Das hängt bei mir von so vielen Faktoren ab, z.B. Gewässer, Stelle,  Jahreszeit, Sichtigkeit etc. , das ich da keine klaren Aussagen treffen kann.


----------



## lsski (25. September 2020)

Ich Hab nur noch eine Abu Sonette der wohl beste Spinner der Welt Je Schwerer des so weiter und Da stehen Die Dicken und dann Langsam mit doch unwahrscheinlich schnell rotierenden Blatt einfach einen Fisch nach dem anderen verhaften


----------



## lsski (25. September 2020)

Der in Silber hat Sie alle gefangen


----------



## Bankside Dreamer (25. September 2020)

Der wichtigste Kunstköder ist wohl derjenige, der mit gewisser Regelmäßigkeit nass wird und den dabei eventuell bereits die eine oder andere Narbe ziert.
Selbst jahrelang kunstködersüchtig würde ich heute keck behaupten, folgen fast alle heutigen High-End-Kunstköder lediglich einigen wenigen uralten Mustern.


----------



## Andal (25. September 2020)

Wenn du weisst, wann und wo welche Silhouetten an Ködern gehen, kommst du mit einem einzigen Modell aus.


----------



## Lajos1 (26. September 2020)

Hallo,

Salmo Warrior, Rapala X-Rap Jointed Shad, Effzett Blinker 30 Gramm und Mepps 5 Normalversion.

Petri Heil

Lajos


----------



## Andal (26. September 2020)

Man nehme nur mal die Bleche á la Effzett, Heintz, Atom, Toby, Eppinger... in den diversen Größen und Dekoren. Die fangen mit schönster Regelmäßigkeit seit Generationen ihre guten Hechte. Hört man sich aber an, was die renommierten Kuntsköderhersteller sagen, dürften die seit locker 50 Jahren total verbrannt sein und nur die neuesten und natürlich teuersten Köder noch was fangen.
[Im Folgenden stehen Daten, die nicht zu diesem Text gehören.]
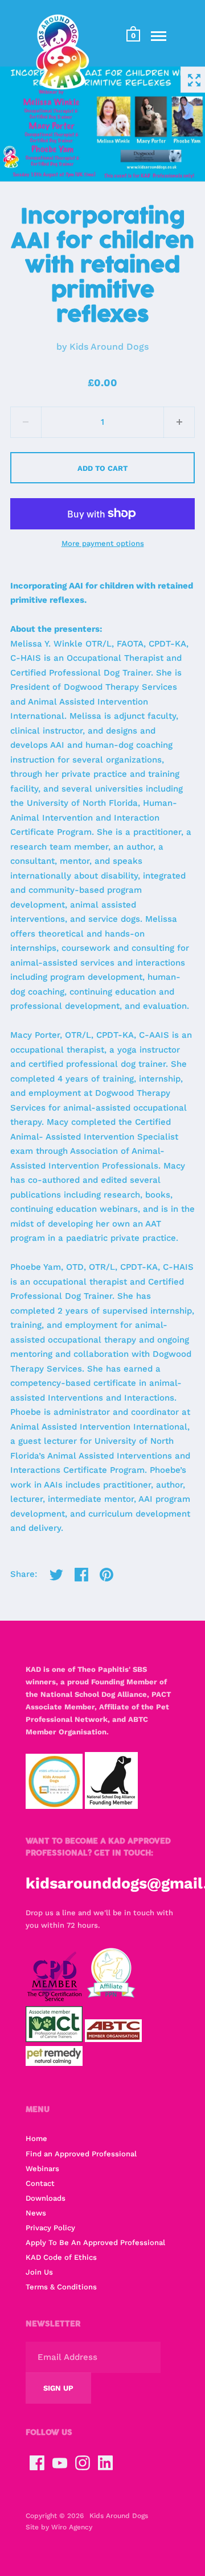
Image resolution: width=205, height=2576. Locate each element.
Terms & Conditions (61, 2287)
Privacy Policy (50, 2227)
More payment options (103, 543)
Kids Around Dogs (109, 346)
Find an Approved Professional (81, 2154)
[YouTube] (59, 2462)
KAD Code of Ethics (61, 2257)
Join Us (39, 2272)
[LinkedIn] (105, 2462)
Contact (40, 2183)
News (36, 2213)
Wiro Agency (71, 2527)
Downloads (45, 2198)
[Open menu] (158, 36)
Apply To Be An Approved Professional (95, 2242)
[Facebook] (37, 2462)
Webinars (42, 2168)
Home (36, 2138)
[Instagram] (82, 2462)
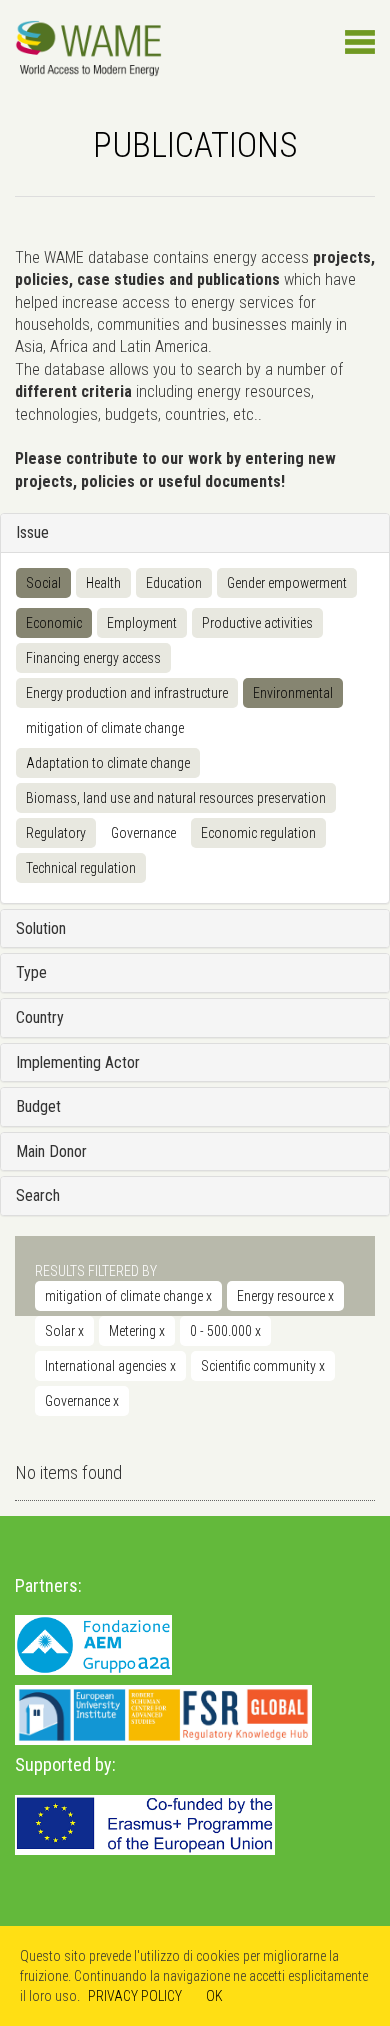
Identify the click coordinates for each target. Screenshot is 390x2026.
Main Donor (51, 1151)
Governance (143, 833)
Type (31, 972)
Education (174, 583)
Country (40, 1017)
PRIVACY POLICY (135, 1996)
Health (103, 583)
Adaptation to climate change (108, 763)
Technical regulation (81, 868)
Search (38, 1195)
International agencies (110, 1366)
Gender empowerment (287, 583)
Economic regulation (258, 833)
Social (43, 583)
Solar (64, 1331)
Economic (54, 623)
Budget (38, 1106)
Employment (142, 623)
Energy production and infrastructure (127, 693)
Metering (137, 1331)
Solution (41, 928)
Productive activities (257, 623)
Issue (32, 532)
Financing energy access (93, 658)
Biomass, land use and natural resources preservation (176, 798)
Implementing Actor (78, 1062)
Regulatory (56, 833)
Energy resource (285, 1296)
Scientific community (263, 1366)
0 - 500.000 (225, 1331)
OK (214, 1996)
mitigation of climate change (105, 728)
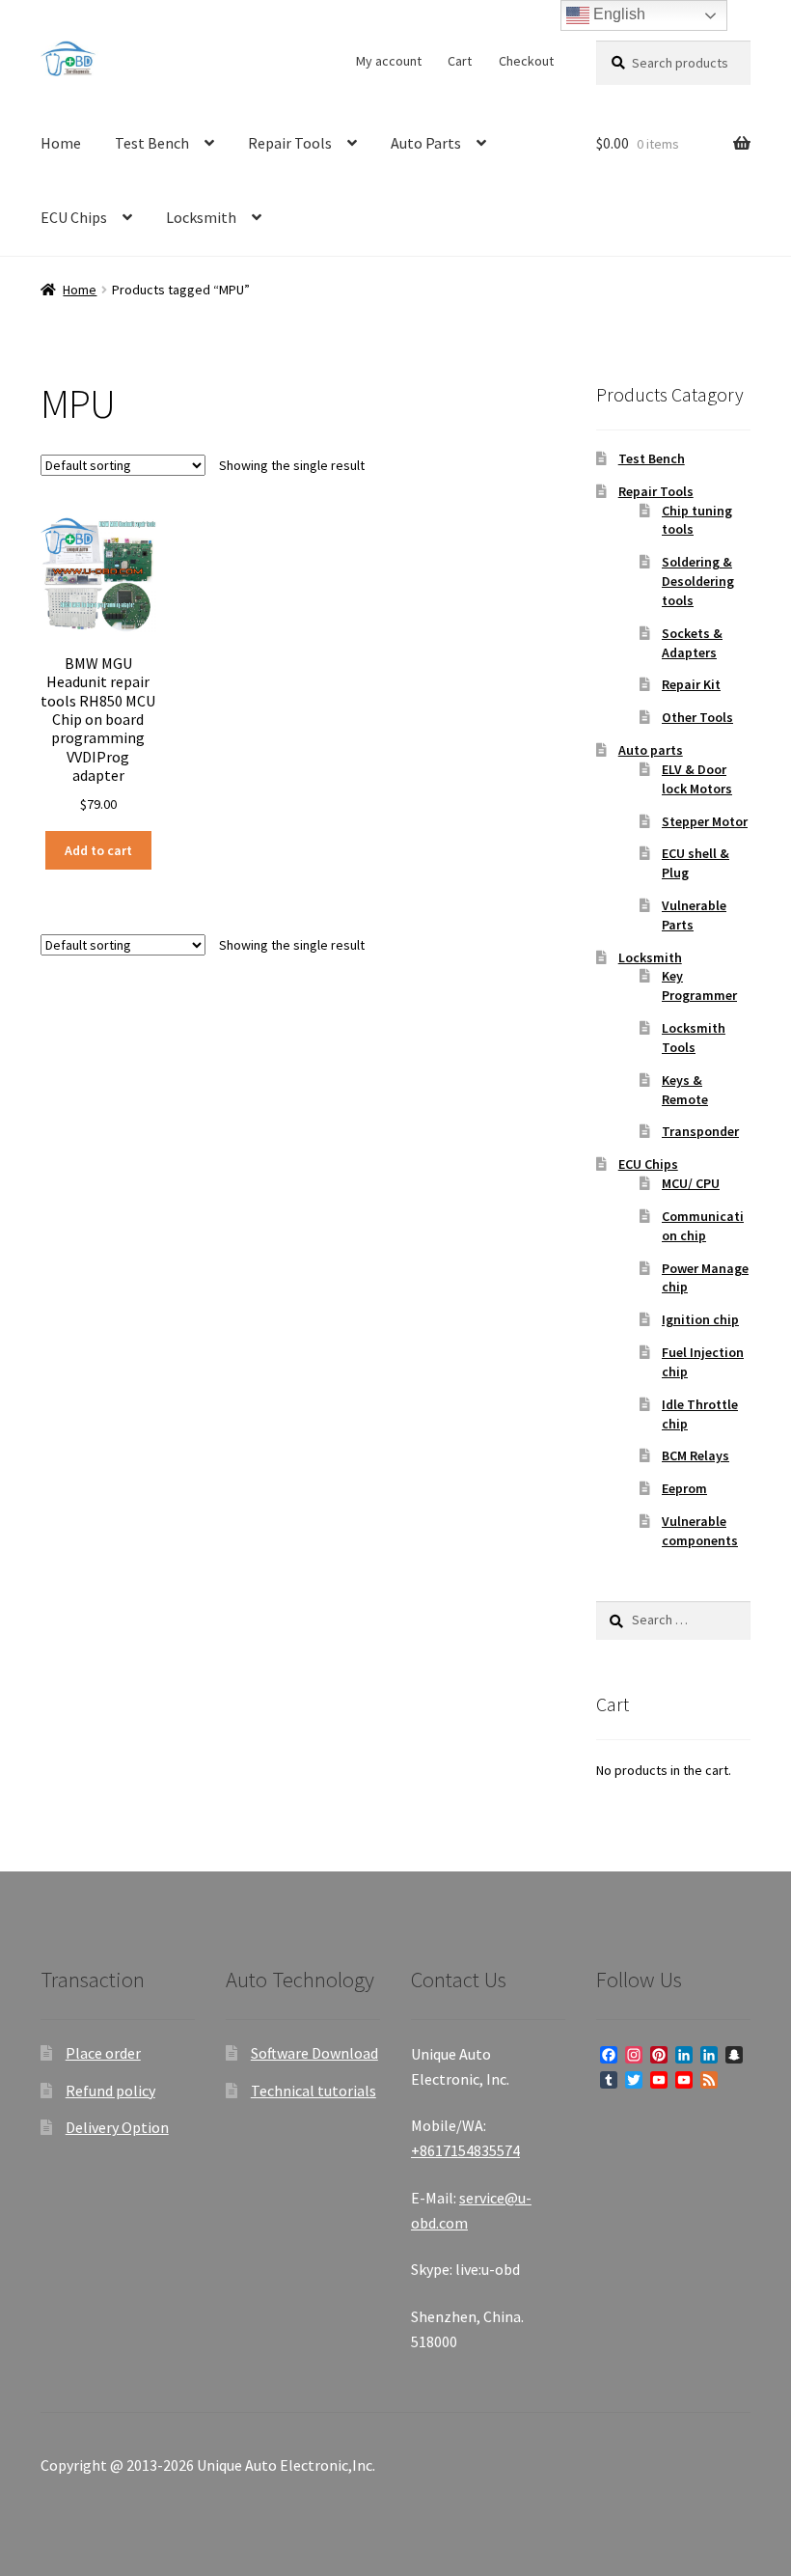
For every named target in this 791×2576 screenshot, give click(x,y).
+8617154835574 (465, 2150)
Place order (103, 2053)
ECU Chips (74, 217)
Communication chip (703, 1225)
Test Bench (152, 142)
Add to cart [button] (98, 850)
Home (61, 142)
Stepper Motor (705, 821)
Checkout (526, 60)
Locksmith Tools (693, 1037)
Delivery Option (117, 2127)
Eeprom (684, 1488)
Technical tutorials (313, 2090)
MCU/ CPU (691, 1183)
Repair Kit (691, 684)
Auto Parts (426, 142)
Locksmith (201, 217)
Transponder (700, 1131)
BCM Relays (695, 1455)
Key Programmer (699, 985)
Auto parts (650, 750)
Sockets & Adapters (692, 642)
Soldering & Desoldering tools (698, 581)
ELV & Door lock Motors (697, 779)
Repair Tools (290, 142)
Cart (460, 60)
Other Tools (697, 717)
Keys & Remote (685, 1089)
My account (389, 60)
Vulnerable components (700, 1530)
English (617, 14)
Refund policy (110, 2090)
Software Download (314, 2053)
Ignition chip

Aber wenn ich mich mit meinen Ködern und zwar allen, nicht auf die jahreszeitlichen Besonderheiten einstelle, dann wird der Hecht auch mehr in die Rubrik Zufälligkeit fallen. Ködergröße, Farbe, Lauftiefe, Lauftempo... das spielt auch noch alles eine viel größere Rolle, als die Wahl des möglichst angesagten Modells, das dann auch noch möglichst alle kurbeln.

Bestes Beispiel. Das gelbe Entlein von Savage Gear. Ein Geniestreich der Vermarktung - es wurde verkauft, wie geschnitten Brot. Aber gelbe Entlein im späten Herbst gegen einen großen Blinker, schön langsam und knapp über den Grund geleiert!?


----------



## Fruehling (26. September 2020)

Andal schrieb:


> ...Bestes Beispiel. Das gelbe Entlein von Savage Gear. Ein Geniestreich der Vermarktung - es wurde verkauft, wie geschnitten Brot. Aber gelbe Entlein im späten Herbst gegen einen großen Blinker, schön langsam und knapp über den Grund geleiert!?




Aber große Blinker im Sommer über einem ausgedehnten Kraut- oder besser noch Seerosenfeld gegen gelbe Entlein, schön langsam und knapp auf der Wasseroberfläche geführt ist ebenfalls nicht zu verachten...


----------



## Andal (26. September 2020)

Genau das meine ich ja. Die Köder den Bedingungen anpassen und nicht sinnbefreit den Worten der Vorsitzenden zu folgen!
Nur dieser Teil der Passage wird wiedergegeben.